**EXERCISE BRIEF**
Copy all records verbatim.
++++ EXTRACTED DATA ++++
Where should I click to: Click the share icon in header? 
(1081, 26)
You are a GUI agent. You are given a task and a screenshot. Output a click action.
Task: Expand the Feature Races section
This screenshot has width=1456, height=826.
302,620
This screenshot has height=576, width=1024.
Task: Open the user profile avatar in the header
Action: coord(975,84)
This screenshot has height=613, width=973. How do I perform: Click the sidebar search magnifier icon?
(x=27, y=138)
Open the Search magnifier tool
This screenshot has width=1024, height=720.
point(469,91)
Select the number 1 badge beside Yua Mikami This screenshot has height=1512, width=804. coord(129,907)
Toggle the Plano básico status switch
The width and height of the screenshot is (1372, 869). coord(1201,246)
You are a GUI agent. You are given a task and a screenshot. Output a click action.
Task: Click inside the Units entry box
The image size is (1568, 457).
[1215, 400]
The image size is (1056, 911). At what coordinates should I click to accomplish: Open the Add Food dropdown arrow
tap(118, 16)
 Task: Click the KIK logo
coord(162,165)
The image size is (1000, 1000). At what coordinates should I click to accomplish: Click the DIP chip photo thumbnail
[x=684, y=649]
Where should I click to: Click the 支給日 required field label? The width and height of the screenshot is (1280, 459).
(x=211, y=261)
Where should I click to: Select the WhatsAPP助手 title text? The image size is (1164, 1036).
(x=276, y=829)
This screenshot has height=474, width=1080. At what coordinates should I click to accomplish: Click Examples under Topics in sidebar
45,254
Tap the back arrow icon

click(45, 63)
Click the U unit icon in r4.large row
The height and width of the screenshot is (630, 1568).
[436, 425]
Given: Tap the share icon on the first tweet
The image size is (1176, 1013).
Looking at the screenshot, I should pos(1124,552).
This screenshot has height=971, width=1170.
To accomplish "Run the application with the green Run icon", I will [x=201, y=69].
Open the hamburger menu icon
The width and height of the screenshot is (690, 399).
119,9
++++
**TASK RESULT**
Where should I click to: Click the share icon in header? 
(1081, 26)
You are a GUI agent. You are given a task and a screenshot. Output a click action.
Task: Expand the Feature Races section
This screenshot has width=1456, height=826.
302,620
This screenshot has height=576, width=1024.
Task: Open the user profile avatar in the header
Action: coord(975,84)
This screenshot has height=613, width=973. How do I perform: Click the sidebar search magnifier icon?
(x=27, y=138)
Open the Search magnifier tool
This screenshot has width=1024, height=720.
point(469,91)
Select the number 1 badge beside Yua Mikami This screenshot has height=1512, width=804. coord(129,907)
Toggle the Plano básico status switch
The width and height of the screenshot is (1372, 869). coord(1201,246)
You are a GUI agent. You are given a task and a screenshot. Output a click action.
Task: Click inside the Units entry box
The image size is (1568, 457).
[1215, 400]
The image size is (1056, 911). At what coordinates should I click to accomplish: Open the Add Food dropdown arrow
tap(118, 16)
 Task: Click the KIK logo
coord(162,165)
The image size is (1000, 1000). At what coordinates should I click to accomplish: Click the DIP chip photo thumbnail
[x=684, y=649]
Where should I click to: Click the 支給日 required field label? The width and height of the screenshot is (1280, 459).
(x=211, y=261)
Where should I click to: Select the WhatsAPP助手 title text? The image size is (1164, 1036).
(x=276, y=829)
This screenshot has height=474, width=1080. At what coordinates should I click to accomplish: Click Examples under Topics in sidebar
45,254
Tap the back arrow icon

click(45, 63)
Click the U unit icon in r4.large row
The height and width of the screenshot is (630, 1568).
[436, 425]
Given: Tap the share icon on the first tweet
The image size is (1176, 1013).
Looking at the screenshot, I should pos(1124,552).
This screenshot has height=971, width=1170.
To accomplish "Run the application with the green Run icon", I will [x=201, y=69].
Open the hamburger menu icon
The width and height of the screenshot is (690, 399).
119,9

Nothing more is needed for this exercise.